Geothermal power on a life-cycle basis is the cheapest form of renewable power, according to the U.S. Department of Energy, because it can be used for base-load power generation rather than as an interruptible power supply such as wind and solar. The DOE puts the cost at five U.S. cents per kilowatt hour, which is lower than wind or solar power without carbon credits.
“It’s a really nice opportunity for technology transfer and for redeploying the workforce and building off the skills that would have never been developed had the oil and gas industry not come forward,” said Thompson, who is also the head of the Canadian Geothermal Energy Association, which represents 13 companies involved in the sector as well as a number of economic development agencies.
The overlapping skill sets between the oil and gas industry and the nascent geothermal energy business is striking, said Carol Howes, vice-president of Petroleum Labour Market Information (PetroLMI), a division of Energy Safety Canada, a not-for-profit corporation.
Technological advancements could mean as few as 100 projects could meet Canada’s energy needs
Shortly after the downturn in oil and gas began in 2014, PetroLMI commissioned a study of energy sector employee skills that could be redeployed in other industries such as agriculture or renewable power, including geothermal.
The study found that 14 different professions from the oil and gas industry could transfer into the geothermal power business, though some, including geoscientists, would need some specialized training to do so.
However, given that only a few geothermal power companies are developing or moving toward developing plants in Canada, Howes said “the number of actual jobs is quite small” at the moment.
The Canadian geothermal industry would need to scale up almost exponentially to get to the point where it could hire laid-off oil and gas professionals.
According to a 2010 report by the U.S.-based Geothermal Energy Association, one 50-MW geothermal power plant in the states would require between 697 and 862 different workers at various stages of the project’s life cycle, from exploring geology to operating the plant.
To put that in a Canadian context, 280 MW of geothermal power generation would have to be installed in Canada to redeploy the country’s 14,000 or so unemployed oil and gas workers, 10,000 of whom are in Alberta.
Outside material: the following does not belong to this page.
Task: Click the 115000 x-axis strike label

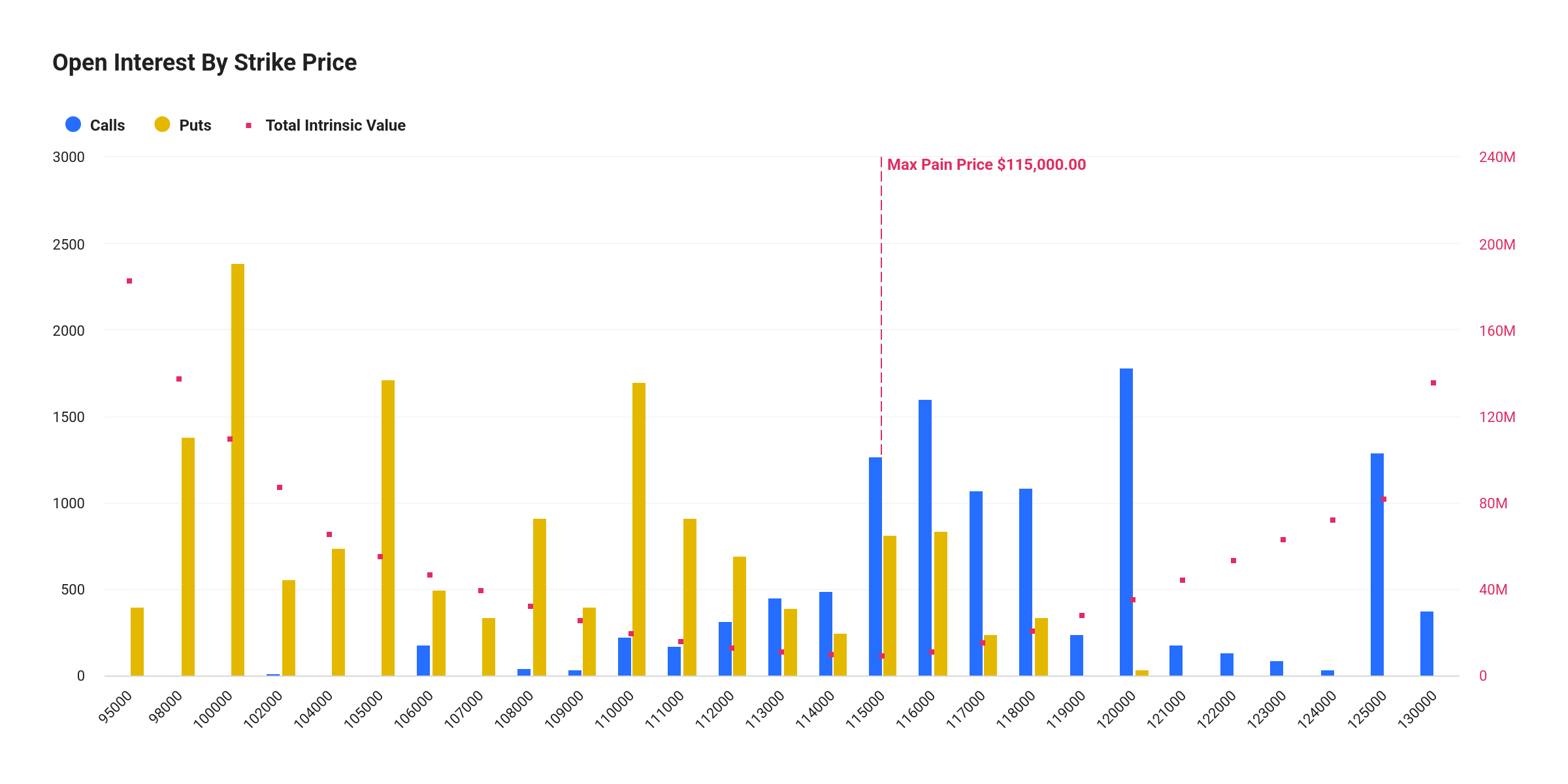Action: click(x=865, y=710)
Geothermal power plants don’t qualify for the same incentives that wind and solar projects do in many provinces
Some of the challenges to achieve that level of generation are government policies, unclear regulatory regimes and an uneven playing field for renewable power sources. For example, geothermal power plants don’t qualify for the same incentives that wind and solar projects do in many provinces.
“They should be eligible for carbon credits,” said David Gray, an energy economist and former executive director of Alberta’s Utilities Consumer Advocate. “It’s one area where we could do better.”
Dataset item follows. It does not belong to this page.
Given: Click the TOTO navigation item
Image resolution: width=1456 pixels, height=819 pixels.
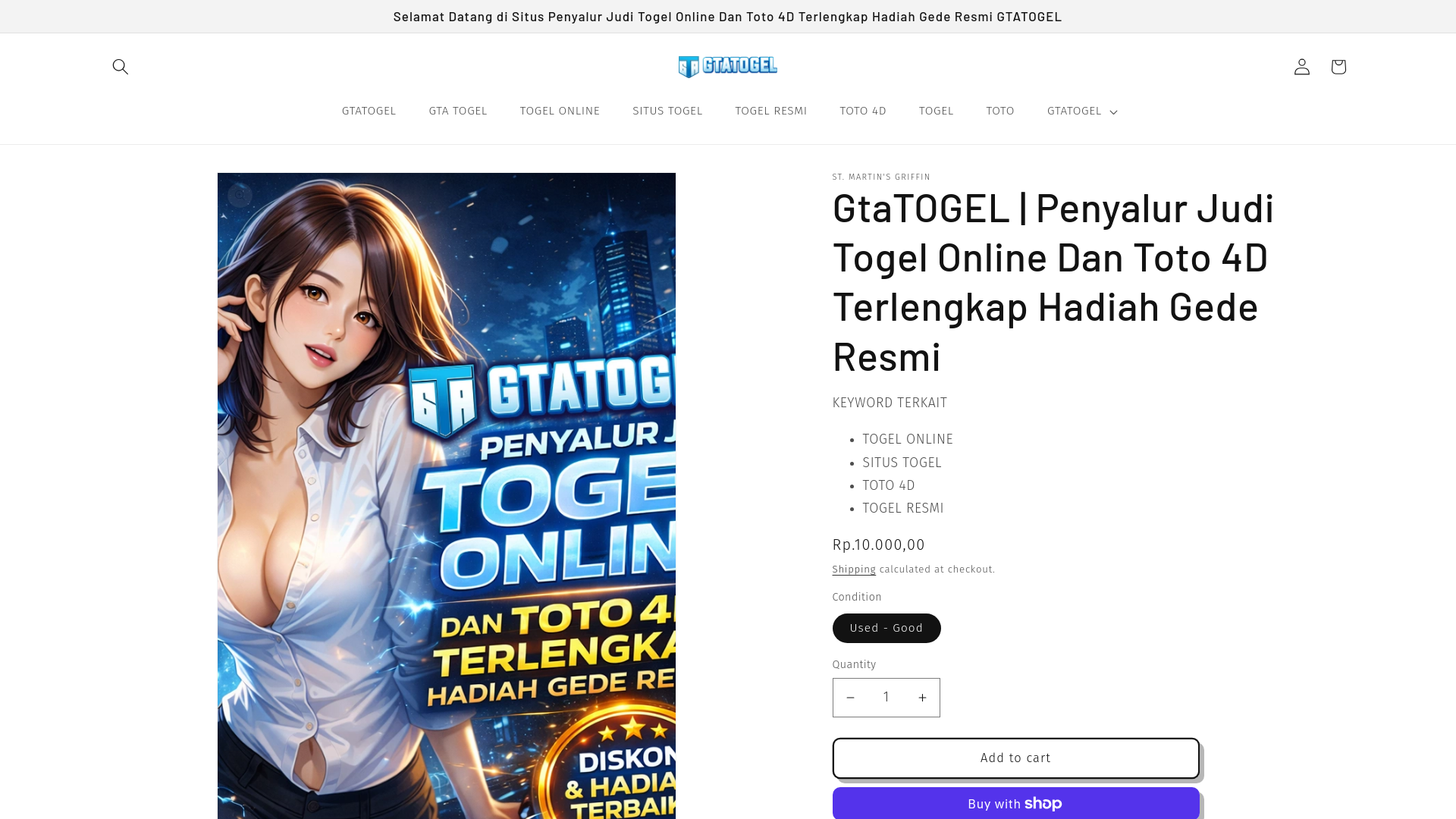Looking at the screenshot, I should (999, 111).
Gray added governments are also guilty of the “over bureaucratization of renewable power.”
Borealis Geopower’s Thompson said many provinces lack regulatory frameworks for geothermal development, so companies such as hers end up “playing a little bit of pinball back and forth between regulations that aren’t really well established.”
The other challenge the industry faces is financing. Saskatoon-based Deep Earth Energy secured $25.5 million in grants from the federal government last year, allowing it to drill its first geothermal power well.
Thompson said the company supplemented that funding with additional capital from its existing shareholders — many of which come from the oil and gas industry though she didn’t name them — but acknowledged that securing capital has been challenging.
“What a first project will do is break barriers for other projects,” Marcia said, adding that she expects raising money in the future will get incrementally easier.
“They’ll pay up to be second,” she said of investors.